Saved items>
....

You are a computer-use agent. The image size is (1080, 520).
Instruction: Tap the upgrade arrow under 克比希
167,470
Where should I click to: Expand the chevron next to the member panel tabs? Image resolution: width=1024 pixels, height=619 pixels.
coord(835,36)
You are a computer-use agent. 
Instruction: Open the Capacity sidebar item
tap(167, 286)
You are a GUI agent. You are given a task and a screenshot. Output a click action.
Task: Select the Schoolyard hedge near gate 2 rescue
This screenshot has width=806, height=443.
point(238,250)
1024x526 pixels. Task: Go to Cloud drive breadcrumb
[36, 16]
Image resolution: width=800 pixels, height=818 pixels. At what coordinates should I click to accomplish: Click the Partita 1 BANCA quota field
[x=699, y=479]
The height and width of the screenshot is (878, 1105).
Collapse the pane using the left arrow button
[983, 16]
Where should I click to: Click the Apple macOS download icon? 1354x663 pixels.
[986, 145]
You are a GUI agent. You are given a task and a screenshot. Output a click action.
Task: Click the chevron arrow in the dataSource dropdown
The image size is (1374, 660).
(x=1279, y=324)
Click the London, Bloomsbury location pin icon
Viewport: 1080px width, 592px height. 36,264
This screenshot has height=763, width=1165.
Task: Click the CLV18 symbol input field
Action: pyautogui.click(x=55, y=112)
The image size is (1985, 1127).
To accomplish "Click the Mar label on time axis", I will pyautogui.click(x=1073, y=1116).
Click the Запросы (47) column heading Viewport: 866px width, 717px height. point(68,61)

....

REQUIREMENT>
Write out all of the entries above again. Put "Command" wherever "Instruction" appears, and leave everything else unchanged.

THE SOLUTION>
You are a computer-use agent. The image size is (1080, 520).
Command: Tap the upgrade arrow under 克比希
167,470
Where should I click to: Expand the chevron next to the member panel tabs? Image resolution: width=1024 pixels, height=619 pixels.
coord(835,36)
You are a computer-use agent. 
Command: Open the Capacity sidebar item
tap(167, 286)
You are a GUI agent. You are given a task and a screenshot. Output a click action.
Task: Select the Schoolyard hedge near gate 2 rescue
This screenshot has width=806, height=443.
point(238,250)
1024x526 pixels. Task: Go to Cloud drive breadcrumb
[36, 16]
Image resolution: width=800 pixels, height=818 pixels. At what coordinates should I click to accomplish: Click the Partita 1 BANCA quota field
[x=699, y=479]
The height and width of the screenshot is (878, 1105).
Collapse the pane using the left arrow button
[983, 16]
Where should I click to: Click the Apple macOS download icon? 1354x663 pixels.
[986, 145]
You are a GUI agent. You are given a task and a screenshot. Output a click action.
Task: Click the chevron arrow in the dataSource dropdown
The image size is (1374, 660).
(x=1279, y=324)
Click the London, Bloomsbury location pin icon
Viewport: 1080px width, 592px height. 36,264
This screenshot has height=763, width=1165.
Task: Click the CLV18 symbol input field
Action: pyautogui.click(x=55, y=112)
The image size is (1985, 1127).
To accomplish "Click the Mar label on time axis", I will pyautogui.click(x=1073, y=1116).
Click the Запросы (47) column heading Viewport: 866px width, 717px height. point(68,61)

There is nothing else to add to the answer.